My joints grate like something being extracted from a freezer, my legs shiver as I climb out of the bed. The silence is excessive. It must be late or early, I decide.
The light is alien.
It has been snowing, and what is seen is the brightness of snow, not the light of the sun. I reach to open a window, and imagine my hand going through the pane. The cold is a sharp slap in the face, and my eyes howl.
The silence outside is excessive, and nothing is late or early. That’s how nature is, its only utterance: I am here. Reconcile yourself with that.
I lean out of the window and the trees rise up, cold fingers in gloves of white. They stretch away from the ground, but toward what. A sky that is already draped about their ears, heavy with snow.
THE ENTRY CODE is the same, though the lock is new; the smell is the same, and the same sounds on the stairs, the same light. She lets herself in with a code she thought she’d forgotten. It’s the afternoon. You’re supposed to be here, should we wait until you’re here, she texts on her phone, and sends the message to her dead man. She steps inside the storage room in the basement, one light still working. There is a band of narrow windows facing the street. Many of the packing boxes have sunk at one, two, or three corners. There are no vertical lines at all in the room. Everything is crooked, the windows weep in the heat. The air is moist. Passing ankles, and afternoon in the summer outside. Barbeques, a gradual drawing back into the shade. Windows that stick in their frames, blinds pulled down askew. No, he texts back; take what you want. Most of it’s yours anyway.
She drops the phone into a pocket of her empty basket bag. A former neighbour crouches down on the flagstones outside, tips her head to speak through the window. The sun slants inside the dimness. Just to think that someone stayed, that someone has lived here ever since. Two years, three almost. The voice of the dead neighbor cuts into her side:
Are you coming back to live, she asks.
No, I don’t think so.
She had forgotten about all these things, so much they had accumulated. Plus everything out at the allotment. There are so many remnants of them.

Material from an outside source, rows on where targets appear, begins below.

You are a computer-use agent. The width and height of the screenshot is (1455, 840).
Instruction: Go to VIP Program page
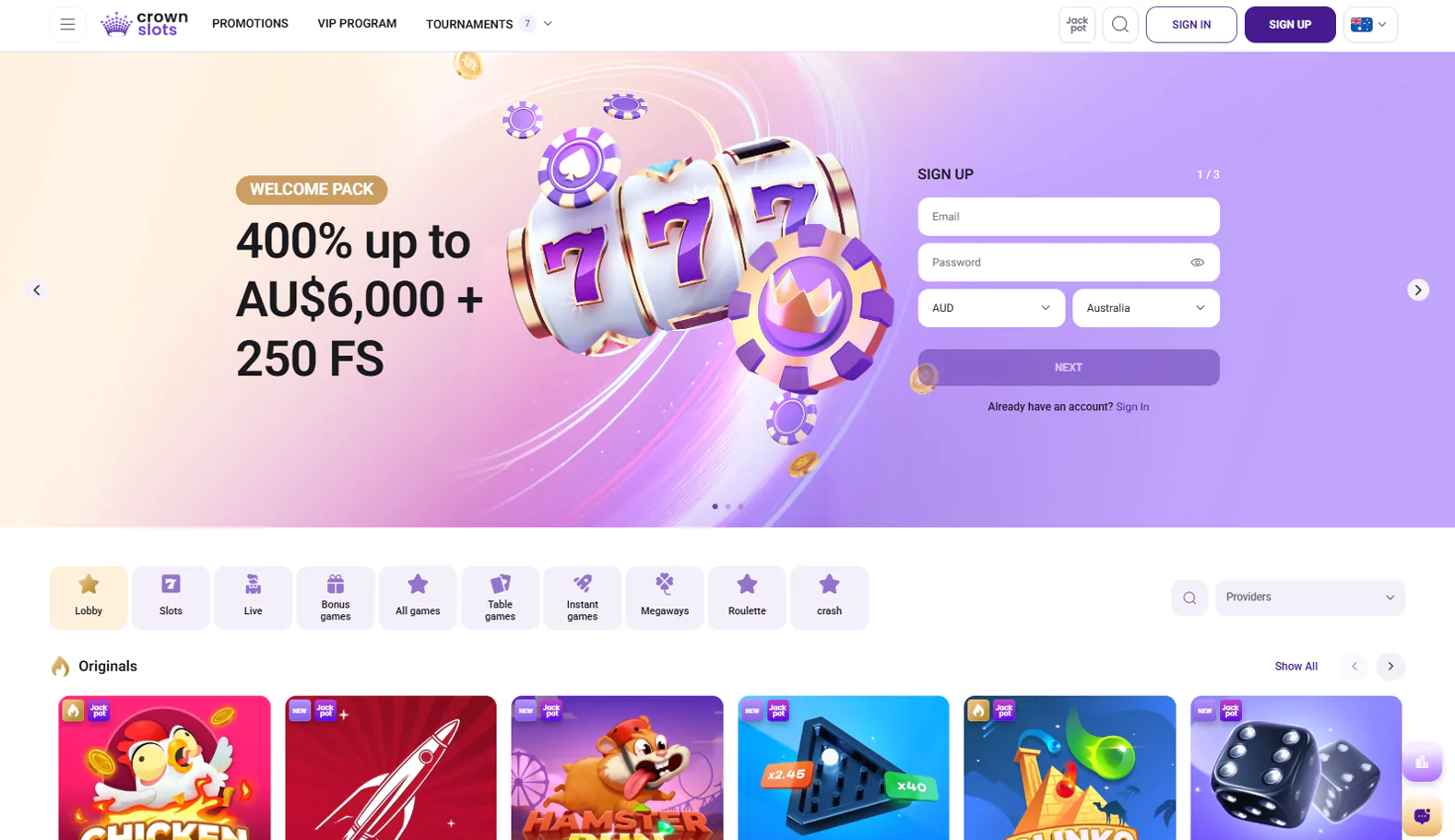(x=357, y=24)
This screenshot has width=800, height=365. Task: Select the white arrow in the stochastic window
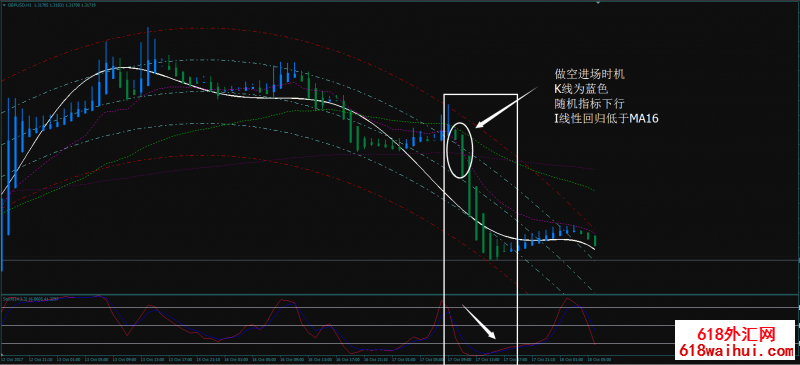point(479,322)
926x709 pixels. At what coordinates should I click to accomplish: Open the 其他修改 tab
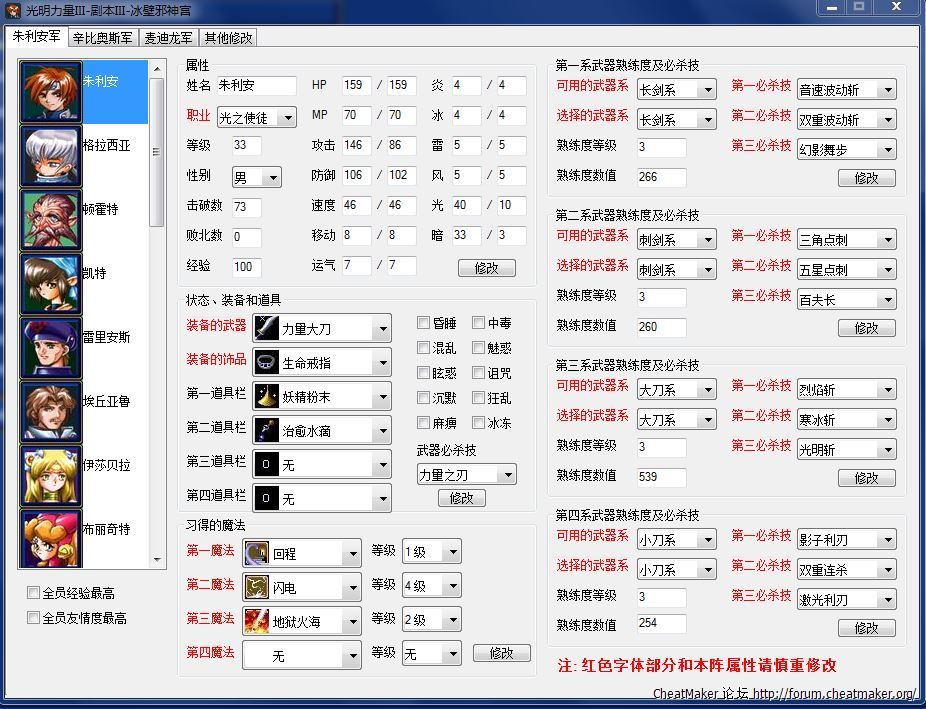[228, 38]
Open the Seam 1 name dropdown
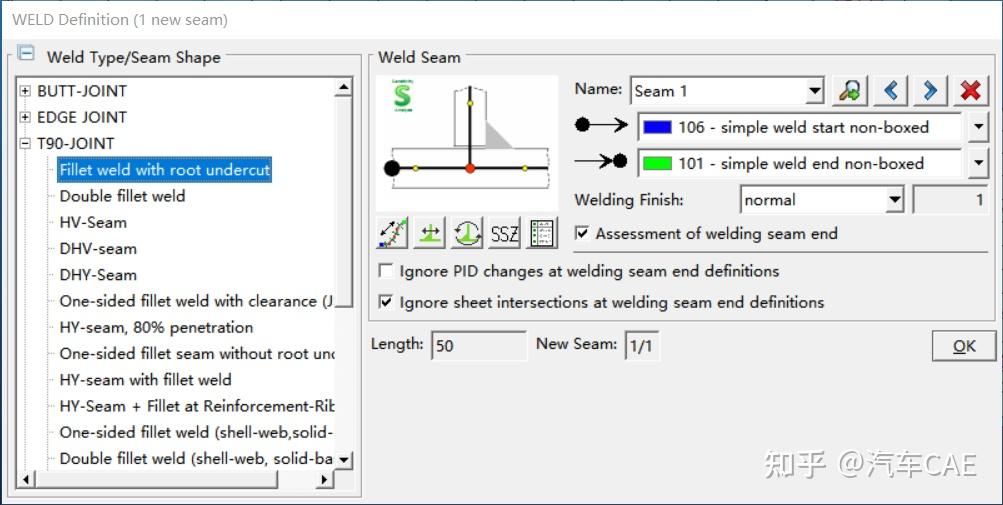The image size is (1003, 505). click(x=814, y=91)
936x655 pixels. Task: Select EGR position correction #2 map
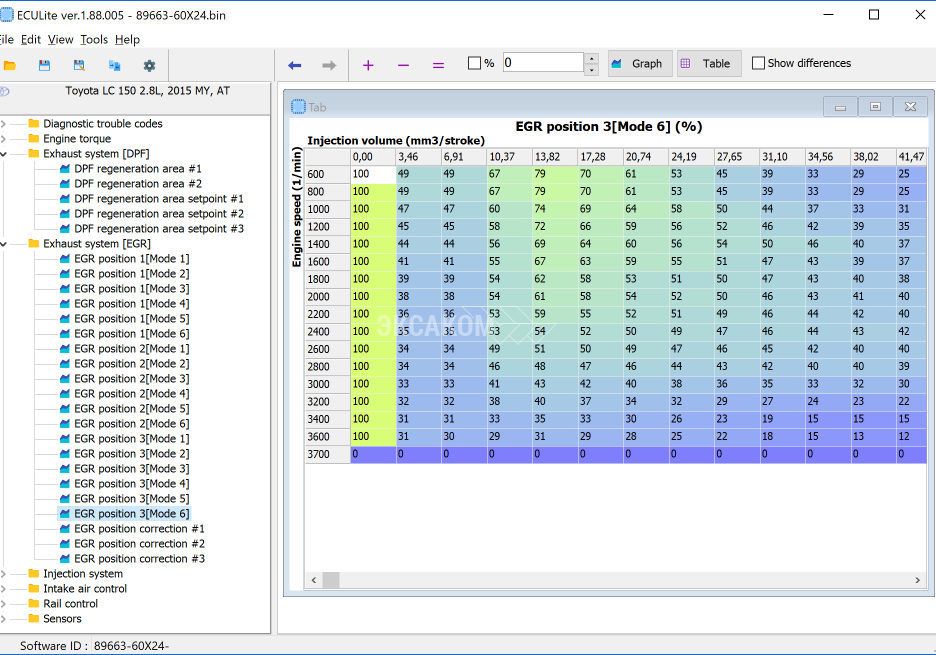click(x=139, y=544)
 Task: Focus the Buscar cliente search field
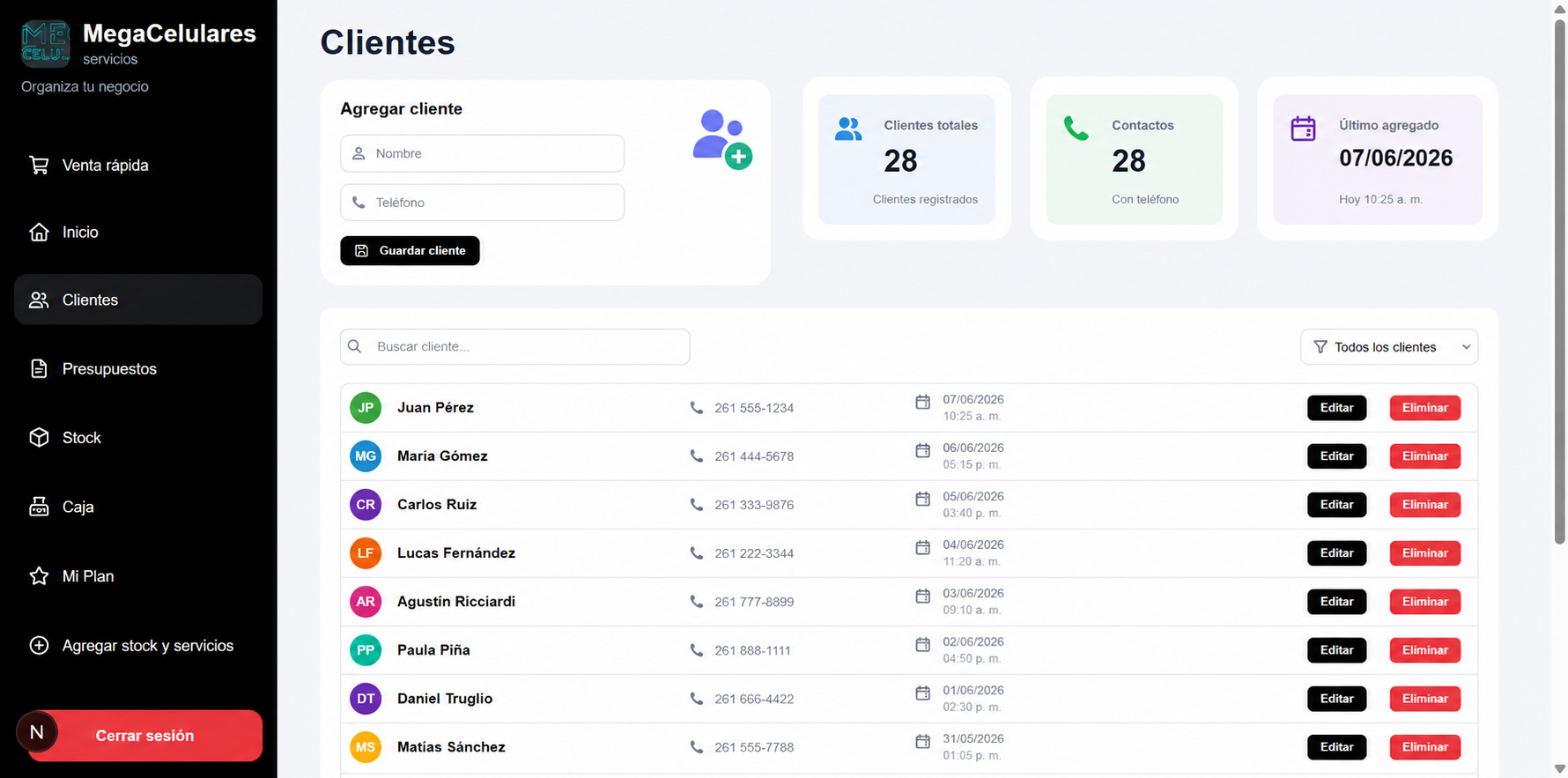[x=515, y=346]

These boxes, packed as if for some weekend trip. And all the things she’d forgotten about, and all those she would like to forget in a hurry. And him, texting from Italy. A grief slicing Europe apart. He calls her up, and they’re unable to find a way of talking. He lies and says he wishes he could lend a hand, but they both know he is grateful not to be there with her in that crooked room. His relief breaks a hole in the icecap of her loss, is a piece of wood floating in the rainwater receptacle at the side of the house back home. She would expect him not to want to hear about it, that he would prefer to forget; that’s the way these things work. But the reality of the matter is he wants to know. About these things of theirs, that are here still. Their having packed away sugar and pasta and tinned tomatoes, spices and wicker chairs, magazines — all with the idea of coming back. The fact that the packing boxes have become damp, that they are disintegrating, that the pipes that run along the ceiling have been dripping, that one drop after another has collected and formed, then to fall; we have awoken in other beds, in other rooms, the fact that she wiped away a bead of perspiration from her brow in a Copenhagen café where her novel is displayed, sadly resplendent in its stand of amber or bone, and the fact that that droplet of moisture penetrated the wall into the basement storage room, there to be sucked up by the thirsty house of cardboard that is sinking around its contents of old photo albums and worn-out shoes, drinking glasses, and vases dulled and fatigued by the biding of time.